WHAT YOU HAVE TO DO
Every line below between the one holding "has height=594, width=677." and the one holding "You are a computer-use agent. 687x337 pixels.", inclusive, should be copied exactly, and no other line.

┌─ INFORMATION GIVEN

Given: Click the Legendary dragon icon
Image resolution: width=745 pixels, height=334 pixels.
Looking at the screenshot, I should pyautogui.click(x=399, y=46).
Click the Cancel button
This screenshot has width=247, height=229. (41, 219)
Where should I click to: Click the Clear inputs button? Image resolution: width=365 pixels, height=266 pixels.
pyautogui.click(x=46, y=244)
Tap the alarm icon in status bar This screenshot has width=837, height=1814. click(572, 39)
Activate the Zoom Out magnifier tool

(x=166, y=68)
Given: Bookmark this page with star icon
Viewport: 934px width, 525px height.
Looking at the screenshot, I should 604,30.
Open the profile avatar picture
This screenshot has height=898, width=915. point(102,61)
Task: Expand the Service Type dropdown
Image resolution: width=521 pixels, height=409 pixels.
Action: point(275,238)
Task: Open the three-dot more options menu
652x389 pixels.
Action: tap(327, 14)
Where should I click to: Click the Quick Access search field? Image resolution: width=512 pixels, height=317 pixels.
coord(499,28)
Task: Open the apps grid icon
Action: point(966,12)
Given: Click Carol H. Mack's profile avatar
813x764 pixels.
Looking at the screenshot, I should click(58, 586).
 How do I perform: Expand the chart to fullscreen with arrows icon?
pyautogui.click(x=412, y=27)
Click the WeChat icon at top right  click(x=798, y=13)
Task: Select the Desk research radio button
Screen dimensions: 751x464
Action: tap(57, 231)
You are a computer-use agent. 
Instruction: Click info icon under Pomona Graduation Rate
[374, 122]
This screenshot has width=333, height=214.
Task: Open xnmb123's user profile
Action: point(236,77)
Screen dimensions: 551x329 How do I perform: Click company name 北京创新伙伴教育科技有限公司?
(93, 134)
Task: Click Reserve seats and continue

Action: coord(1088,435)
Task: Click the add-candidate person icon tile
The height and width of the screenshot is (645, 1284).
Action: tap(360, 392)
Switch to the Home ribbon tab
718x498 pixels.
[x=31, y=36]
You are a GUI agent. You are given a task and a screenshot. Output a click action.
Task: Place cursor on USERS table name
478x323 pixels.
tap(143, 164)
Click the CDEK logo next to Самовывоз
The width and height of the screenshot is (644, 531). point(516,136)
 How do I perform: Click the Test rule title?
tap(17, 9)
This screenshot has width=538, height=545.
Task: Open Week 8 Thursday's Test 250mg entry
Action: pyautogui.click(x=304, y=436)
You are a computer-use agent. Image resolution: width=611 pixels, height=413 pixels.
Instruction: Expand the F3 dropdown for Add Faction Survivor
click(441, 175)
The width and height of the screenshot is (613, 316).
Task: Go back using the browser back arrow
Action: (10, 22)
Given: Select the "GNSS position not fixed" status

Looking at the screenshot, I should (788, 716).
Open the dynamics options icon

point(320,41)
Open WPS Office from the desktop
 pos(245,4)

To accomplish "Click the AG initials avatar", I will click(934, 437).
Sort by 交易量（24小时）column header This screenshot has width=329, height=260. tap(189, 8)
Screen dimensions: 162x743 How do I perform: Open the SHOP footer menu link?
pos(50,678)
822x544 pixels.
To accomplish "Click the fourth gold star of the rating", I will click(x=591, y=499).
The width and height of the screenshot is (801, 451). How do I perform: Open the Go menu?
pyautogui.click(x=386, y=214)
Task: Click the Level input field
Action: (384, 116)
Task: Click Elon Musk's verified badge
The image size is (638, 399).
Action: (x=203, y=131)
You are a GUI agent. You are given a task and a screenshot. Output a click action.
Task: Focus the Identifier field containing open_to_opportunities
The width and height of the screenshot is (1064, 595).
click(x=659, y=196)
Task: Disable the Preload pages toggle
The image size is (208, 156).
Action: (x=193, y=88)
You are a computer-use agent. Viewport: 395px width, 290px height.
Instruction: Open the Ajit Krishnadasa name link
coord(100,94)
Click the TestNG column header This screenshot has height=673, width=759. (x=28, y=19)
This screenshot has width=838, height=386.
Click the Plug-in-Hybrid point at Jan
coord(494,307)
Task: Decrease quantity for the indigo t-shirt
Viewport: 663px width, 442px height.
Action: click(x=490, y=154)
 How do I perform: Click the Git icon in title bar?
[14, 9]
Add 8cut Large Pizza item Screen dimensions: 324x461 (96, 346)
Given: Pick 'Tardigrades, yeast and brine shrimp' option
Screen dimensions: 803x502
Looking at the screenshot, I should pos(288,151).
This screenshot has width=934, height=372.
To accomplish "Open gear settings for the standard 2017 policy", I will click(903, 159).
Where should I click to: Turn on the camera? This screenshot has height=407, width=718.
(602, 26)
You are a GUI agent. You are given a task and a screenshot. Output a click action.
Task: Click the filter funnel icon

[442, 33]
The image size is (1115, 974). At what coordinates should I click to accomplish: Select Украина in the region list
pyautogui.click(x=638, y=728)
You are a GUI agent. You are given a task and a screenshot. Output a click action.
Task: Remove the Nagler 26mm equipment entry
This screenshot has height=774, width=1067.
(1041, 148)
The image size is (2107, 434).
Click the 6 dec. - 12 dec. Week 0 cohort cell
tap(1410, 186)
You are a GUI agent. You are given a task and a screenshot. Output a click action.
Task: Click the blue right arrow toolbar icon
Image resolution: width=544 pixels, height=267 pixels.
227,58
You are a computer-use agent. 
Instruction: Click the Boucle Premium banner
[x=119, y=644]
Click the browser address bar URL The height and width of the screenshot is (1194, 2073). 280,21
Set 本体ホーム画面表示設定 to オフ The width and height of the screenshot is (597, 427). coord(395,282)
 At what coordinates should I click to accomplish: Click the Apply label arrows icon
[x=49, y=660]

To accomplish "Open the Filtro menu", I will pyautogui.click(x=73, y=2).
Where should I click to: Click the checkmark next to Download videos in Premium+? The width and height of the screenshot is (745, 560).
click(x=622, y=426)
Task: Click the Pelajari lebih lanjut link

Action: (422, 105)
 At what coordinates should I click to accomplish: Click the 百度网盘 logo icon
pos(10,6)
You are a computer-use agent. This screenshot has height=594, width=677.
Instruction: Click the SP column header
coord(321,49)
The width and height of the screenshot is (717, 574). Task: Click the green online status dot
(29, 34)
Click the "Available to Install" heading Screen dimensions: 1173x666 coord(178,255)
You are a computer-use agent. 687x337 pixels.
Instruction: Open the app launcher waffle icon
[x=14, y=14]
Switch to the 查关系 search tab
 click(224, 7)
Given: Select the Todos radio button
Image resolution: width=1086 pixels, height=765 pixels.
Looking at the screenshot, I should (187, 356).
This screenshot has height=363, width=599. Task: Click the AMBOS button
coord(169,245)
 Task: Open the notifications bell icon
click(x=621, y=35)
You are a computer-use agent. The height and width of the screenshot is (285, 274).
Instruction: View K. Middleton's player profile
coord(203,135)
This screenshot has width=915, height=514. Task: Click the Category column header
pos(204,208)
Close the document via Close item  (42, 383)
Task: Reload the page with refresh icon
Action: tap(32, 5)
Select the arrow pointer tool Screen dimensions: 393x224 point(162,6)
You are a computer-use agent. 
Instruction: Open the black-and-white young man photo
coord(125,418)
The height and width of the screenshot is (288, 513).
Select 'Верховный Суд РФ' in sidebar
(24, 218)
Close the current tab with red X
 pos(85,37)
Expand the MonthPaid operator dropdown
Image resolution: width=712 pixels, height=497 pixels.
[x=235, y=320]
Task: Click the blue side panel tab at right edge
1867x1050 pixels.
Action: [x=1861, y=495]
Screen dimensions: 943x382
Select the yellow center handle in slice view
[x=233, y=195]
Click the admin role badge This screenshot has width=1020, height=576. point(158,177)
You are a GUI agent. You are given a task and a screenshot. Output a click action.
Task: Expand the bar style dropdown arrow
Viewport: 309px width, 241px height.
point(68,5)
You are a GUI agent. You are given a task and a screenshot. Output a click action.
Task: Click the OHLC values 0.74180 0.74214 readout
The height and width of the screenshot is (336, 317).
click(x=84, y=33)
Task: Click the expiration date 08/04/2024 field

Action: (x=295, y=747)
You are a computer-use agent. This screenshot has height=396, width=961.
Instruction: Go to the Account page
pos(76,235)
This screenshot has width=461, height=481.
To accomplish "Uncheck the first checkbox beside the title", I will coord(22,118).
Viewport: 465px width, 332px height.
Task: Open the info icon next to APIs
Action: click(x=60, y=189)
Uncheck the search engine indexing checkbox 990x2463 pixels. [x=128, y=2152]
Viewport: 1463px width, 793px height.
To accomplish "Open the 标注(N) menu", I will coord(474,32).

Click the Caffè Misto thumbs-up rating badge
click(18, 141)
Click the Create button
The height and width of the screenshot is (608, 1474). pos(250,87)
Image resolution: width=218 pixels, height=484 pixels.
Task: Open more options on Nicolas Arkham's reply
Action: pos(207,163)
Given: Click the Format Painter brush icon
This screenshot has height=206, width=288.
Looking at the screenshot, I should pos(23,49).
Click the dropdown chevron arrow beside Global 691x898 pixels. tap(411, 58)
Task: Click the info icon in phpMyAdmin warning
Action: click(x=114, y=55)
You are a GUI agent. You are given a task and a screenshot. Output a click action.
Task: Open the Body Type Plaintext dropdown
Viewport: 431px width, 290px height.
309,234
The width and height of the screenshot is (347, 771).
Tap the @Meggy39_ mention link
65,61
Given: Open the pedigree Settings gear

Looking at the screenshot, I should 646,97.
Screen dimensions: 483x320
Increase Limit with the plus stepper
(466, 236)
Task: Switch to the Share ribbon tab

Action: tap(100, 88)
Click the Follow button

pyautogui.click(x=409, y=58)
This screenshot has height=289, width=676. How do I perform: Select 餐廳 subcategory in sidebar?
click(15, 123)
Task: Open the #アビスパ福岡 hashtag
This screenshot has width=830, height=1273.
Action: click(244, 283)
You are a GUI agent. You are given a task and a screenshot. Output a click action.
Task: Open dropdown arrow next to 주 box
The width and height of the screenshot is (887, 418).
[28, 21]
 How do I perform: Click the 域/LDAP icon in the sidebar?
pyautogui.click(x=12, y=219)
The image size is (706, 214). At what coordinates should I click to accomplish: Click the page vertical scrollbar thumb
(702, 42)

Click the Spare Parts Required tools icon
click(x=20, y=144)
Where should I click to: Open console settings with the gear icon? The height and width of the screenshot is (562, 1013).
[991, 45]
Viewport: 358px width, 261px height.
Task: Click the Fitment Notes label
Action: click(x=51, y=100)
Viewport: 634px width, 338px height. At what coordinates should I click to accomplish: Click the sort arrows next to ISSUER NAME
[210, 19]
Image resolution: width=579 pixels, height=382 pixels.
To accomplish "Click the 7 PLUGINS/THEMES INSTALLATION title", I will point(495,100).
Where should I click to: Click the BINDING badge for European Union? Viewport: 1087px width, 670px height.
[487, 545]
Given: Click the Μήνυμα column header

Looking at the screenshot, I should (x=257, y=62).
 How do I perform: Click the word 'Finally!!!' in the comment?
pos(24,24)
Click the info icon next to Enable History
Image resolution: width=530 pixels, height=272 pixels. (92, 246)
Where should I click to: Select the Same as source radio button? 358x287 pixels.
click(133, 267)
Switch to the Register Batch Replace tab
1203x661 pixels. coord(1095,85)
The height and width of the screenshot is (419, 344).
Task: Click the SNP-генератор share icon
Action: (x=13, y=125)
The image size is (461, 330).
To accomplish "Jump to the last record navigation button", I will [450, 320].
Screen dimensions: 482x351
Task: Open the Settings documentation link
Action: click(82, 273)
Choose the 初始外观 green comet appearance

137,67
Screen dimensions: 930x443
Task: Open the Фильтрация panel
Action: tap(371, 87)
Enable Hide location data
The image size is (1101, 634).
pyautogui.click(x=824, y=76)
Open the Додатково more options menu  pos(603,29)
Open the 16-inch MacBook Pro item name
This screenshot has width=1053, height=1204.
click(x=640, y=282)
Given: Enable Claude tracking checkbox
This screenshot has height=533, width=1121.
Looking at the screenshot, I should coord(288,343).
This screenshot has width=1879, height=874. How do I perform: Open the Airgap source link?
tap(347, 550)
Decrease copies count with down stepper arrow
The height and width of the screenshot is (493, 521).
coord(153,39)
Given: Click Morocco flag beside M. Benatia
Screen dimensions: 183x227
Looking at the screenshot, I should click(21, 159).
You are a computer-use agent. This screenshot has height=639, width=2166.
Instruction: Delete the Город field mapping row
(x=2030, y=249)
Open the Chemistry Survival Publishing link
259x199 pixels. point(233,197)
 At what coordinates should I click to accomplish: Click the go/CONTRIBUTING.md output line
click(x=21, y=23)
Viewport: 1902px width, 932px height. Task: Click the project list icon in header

└─

TASK SOLUTION
You are a computer-use agent. This screenshot has height=594, width=677.
Instruction: Click the SP column header
coord(321,49)
The width and height of the screenshot is (717, 574). Task: Click the green online status dot
(29, 34)
Click the "Available to Install" heading Screen dimensions: 1173x666 coord(178,255)
You are a computer-use agent. 687x337 pixels.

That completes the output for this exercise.